* The records

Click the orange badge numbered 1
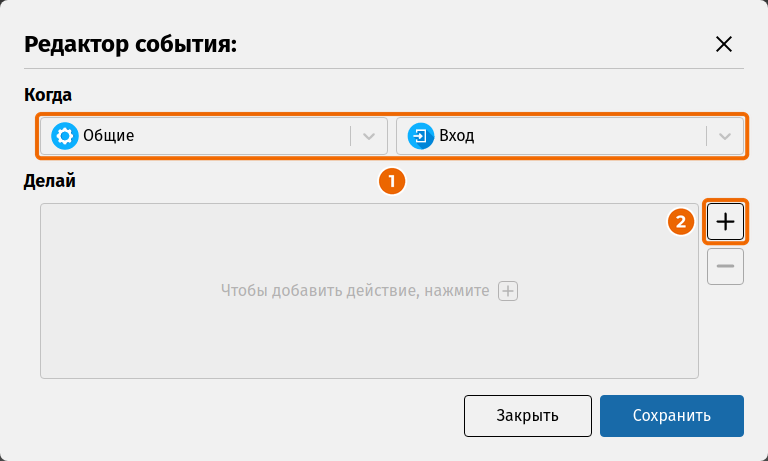 coord(392,181)
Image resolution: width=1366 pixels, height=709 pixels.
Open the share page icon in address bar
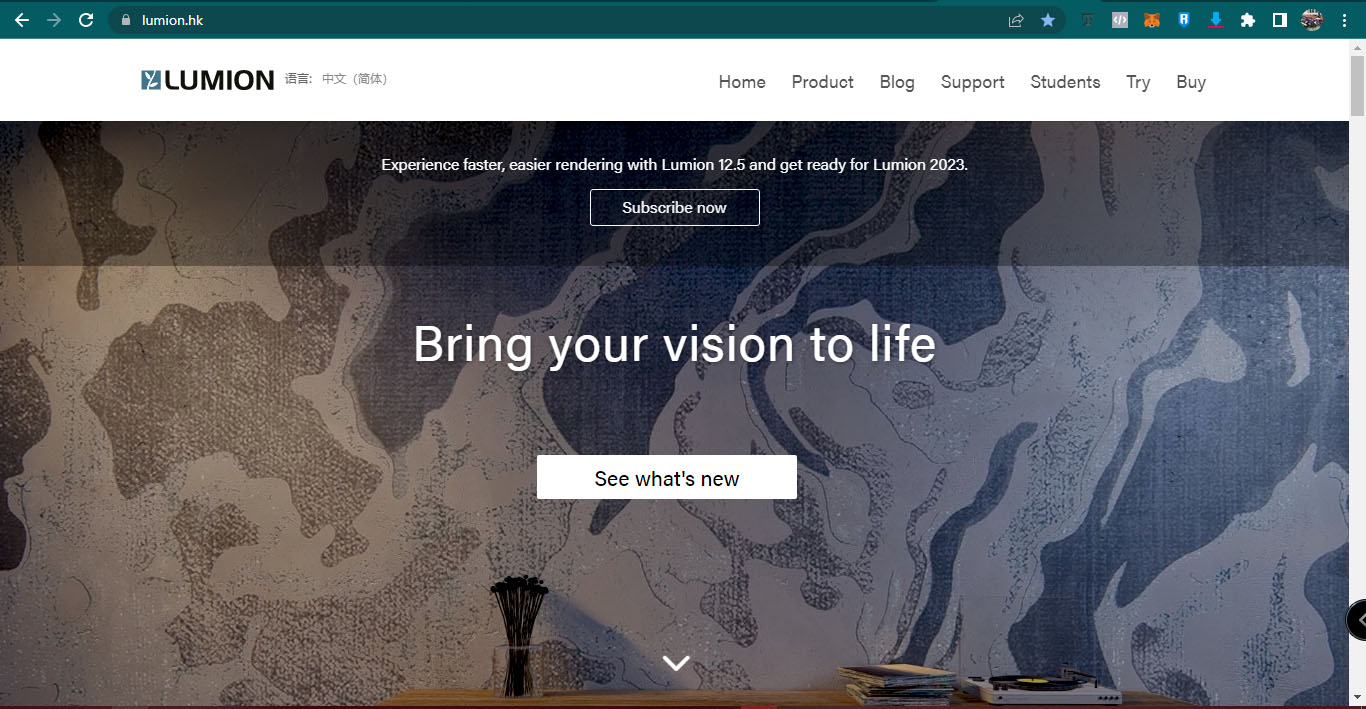click(x=1016, y=20)
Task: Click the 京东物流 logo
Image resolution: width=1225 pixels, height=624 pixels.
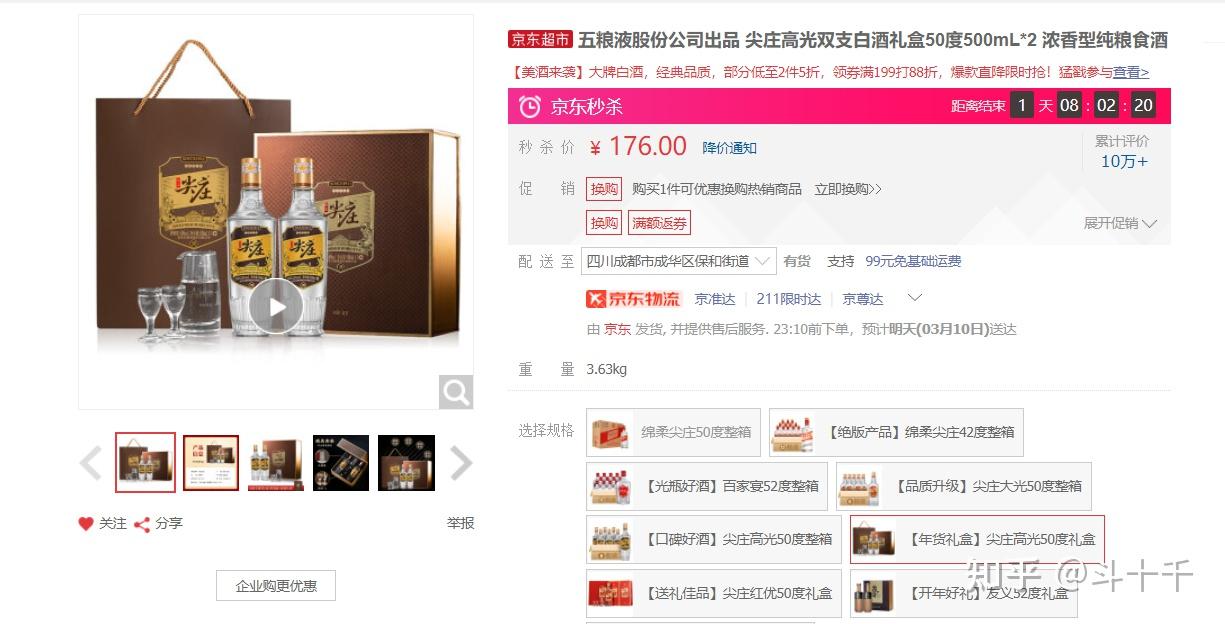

* Aim of the exercise
Please return, exactly and with pictures omitted, the lines from the line holding "Task: Click the 京东物流 logo" through the end of the data above, inclusive.

* Exercise result
Task: Click the 京东物流 logo
Image resolution: width=1225 pixels, height=624 pixels.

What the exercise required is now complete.